- **Rows on finding words and elements**:
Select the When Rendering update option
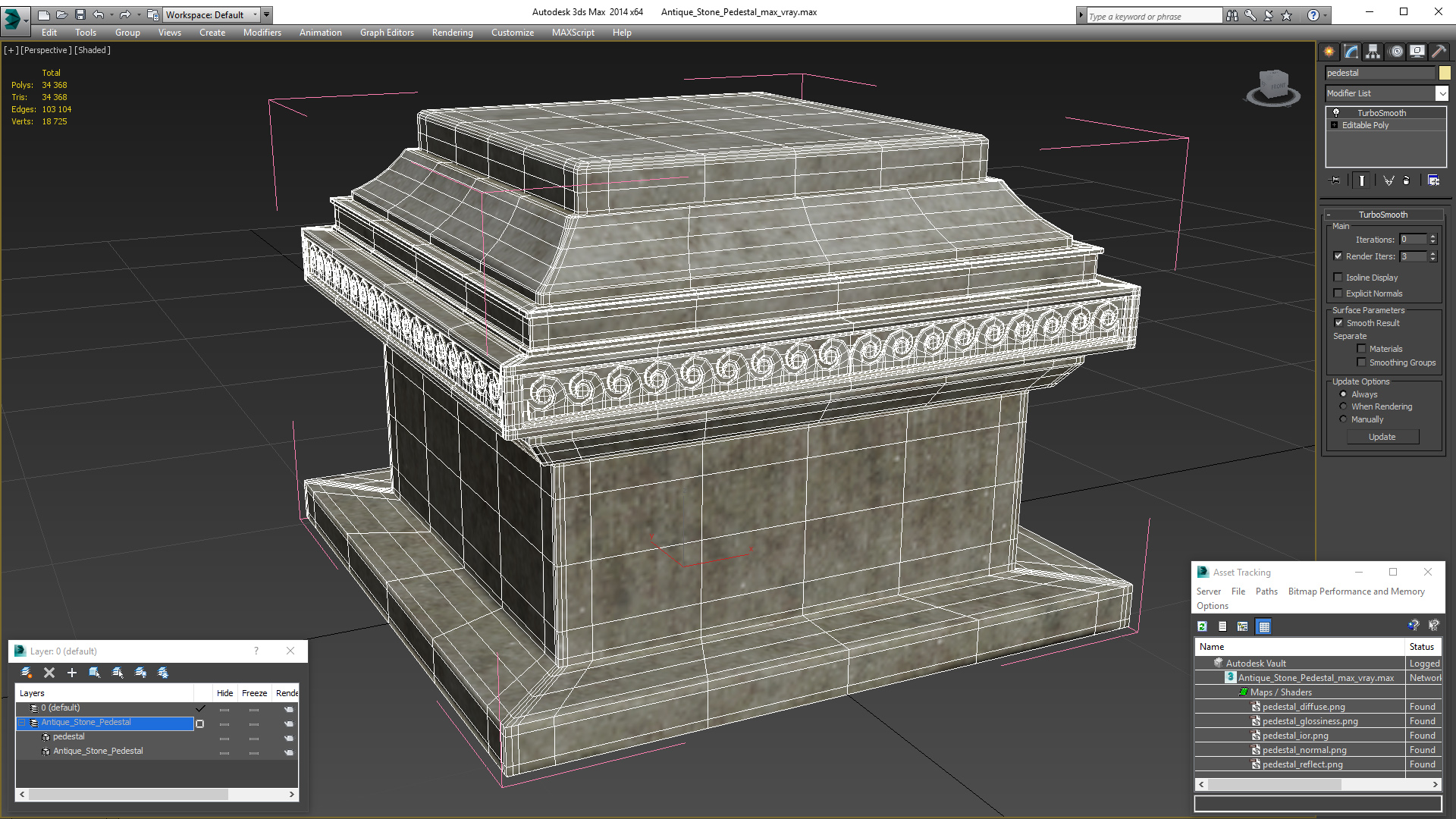This screenshot has height=819, width=1456. pos(1344,406)
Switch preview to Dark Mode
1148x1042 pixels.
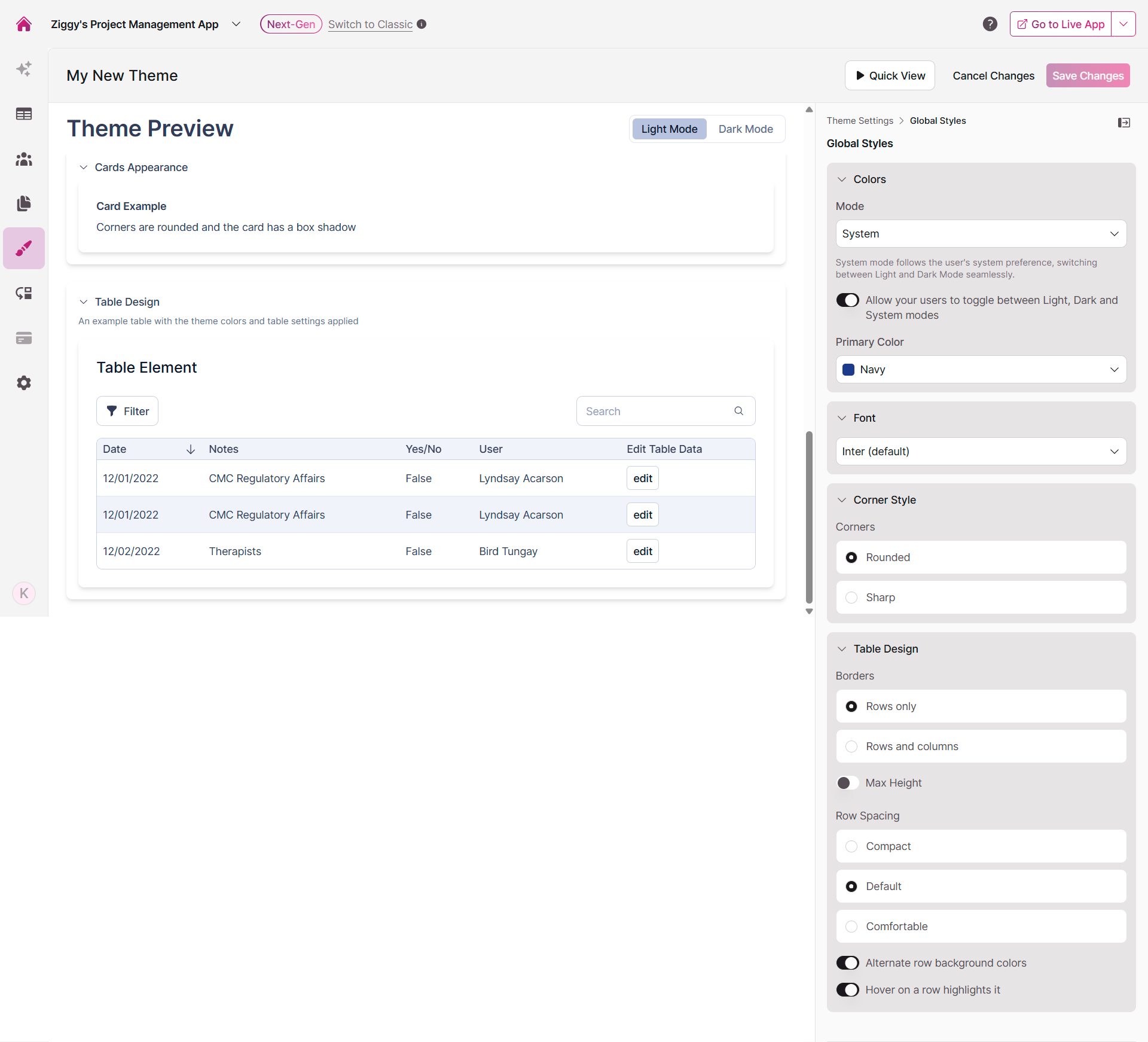[x=745, y=129]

- **Challenge**:
Rewrite the rows above with "preview" replaced by "display" and everything else left as it is, omitting the pictures from your answer.

- **Output for this exercise**:
Select the When Rendering update option
This screenshot has height=819, width=1456. pos(1344,406)
Switch display to Dark Mode
1148x1042 pixels.
[x=745, y=129]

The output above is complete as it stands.